Hospital at Home Programme - virtual capacity: equality impact assessment

Results summary of the equality impact assessment (EQIA) for Scotland’s Hospital at Home Programme. As part of this assessment we considered the impact of the policy against the nine protected characteristics outlined in the Equality Act 2010 as well as three additional characteristics.


Key Findings

The policy allows for greater flexibility for the provision of certain healthcare services for patients of all demographics across Scotland. It is an addition and enhancement to current services and will not replace existing models of care.

The expansion of virtual capacity will see more people receive care in their own homes or in a community setting. This will be particularly beneficial for people living in rural and remote communities who often currently face additional transportation barriers when attending healthcare appointments at hospital sites.

The use of technology within the pathways could create barriers or challenges for some groups particularly older people and disabled people who use technology less. It may also have the potential to exacerbate issues of isolation and loneliness which are more prevalent amongst these groups.

Hospital admissions can pose a particular risk to those who have a disability, are frail or vulnerable. Hospital at Home is likely to be of particular benefit to these groups as a hospital stay is avoided and existing care arrangements can stay in place during the patient’s interaction with the service. Thus these services can promote or maintain an individual’s independence. Additionally, evidence shows that Hospital at Home reduces the chance that an older person will need Nursing Home care for up to a year after treatment, enabling them to live independently for longer.

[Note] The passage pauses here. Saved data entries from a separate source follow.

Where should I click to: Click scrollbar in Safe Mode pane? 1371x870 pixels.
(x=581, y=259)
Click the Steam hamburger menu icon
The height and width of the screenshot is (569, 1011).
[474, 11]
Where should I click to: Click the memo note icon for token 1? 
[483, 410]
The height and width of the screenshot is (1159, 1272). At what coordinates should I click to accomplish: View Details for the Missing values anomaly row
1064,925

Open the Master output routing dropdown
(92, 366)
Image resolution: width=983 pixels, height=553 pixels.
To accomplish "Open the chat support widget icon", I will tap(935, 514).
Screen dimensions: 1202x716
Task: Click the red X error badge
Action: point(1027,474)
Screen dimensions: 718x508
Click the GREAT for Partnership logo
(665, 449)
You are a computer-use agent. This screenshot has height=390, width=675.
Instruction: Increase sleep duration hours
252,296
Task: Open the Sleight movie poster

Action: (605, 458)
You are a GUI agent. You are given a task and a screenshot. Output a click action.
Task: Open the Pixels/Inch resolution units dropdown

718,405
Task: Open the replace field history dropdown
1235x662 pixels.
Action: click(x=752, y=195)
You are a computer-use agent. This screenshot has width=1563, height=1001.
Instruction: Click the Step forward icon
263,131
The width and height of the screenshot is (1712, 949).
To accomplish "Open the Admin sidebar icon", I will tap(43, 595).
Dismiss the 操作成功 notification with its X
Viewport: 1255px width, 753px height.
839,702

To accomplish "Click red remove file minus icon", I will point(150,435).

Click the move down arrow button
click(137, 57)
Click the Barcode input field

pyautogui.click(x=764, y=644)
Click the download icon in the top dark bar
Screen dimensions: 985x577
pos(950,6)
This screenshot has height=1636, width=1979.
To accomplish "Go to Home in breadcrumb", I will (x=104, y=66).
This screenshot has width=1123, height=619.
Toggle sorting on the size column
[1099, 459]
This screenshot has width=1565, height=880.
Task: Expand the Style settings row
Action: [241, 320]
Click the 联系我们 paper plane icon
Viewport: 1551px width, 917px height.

Unpaid Carers are a group that face difficulty accessing traditional healthcare services therefore the greater flexibility of Hospital at Home will likely be of particular benefit to this group. Nevertheless, consideration must be given on an individual basis as to the suitability of the arrangement and what additional short term support may be required.

There are challenges regarding the requirement of a suitable home environment for some services. The homeless community are particularly likely to face difficulties accessing Hospital at Home services. Reasonable adjustment should always be considered to enable this group to take advantage of the flexibility this service offers wherever possible and inpatient treatment options should remain available to ensure that people who are homeless do not lose access to treatment. Consideration is actively being given to mitigation options, with OPAT services actively engaging with homeless addiction teams and using alternative treatment strategies where required.

Hospital at Home services minimise travel costs to appointments, costs associated with care arrangements and can potentially reduce loss of earnings resulting from protracted engagement with traditional healthcare services. Therefore the services will likely reduce financial barriers which is of distinct benefit to those in low income households.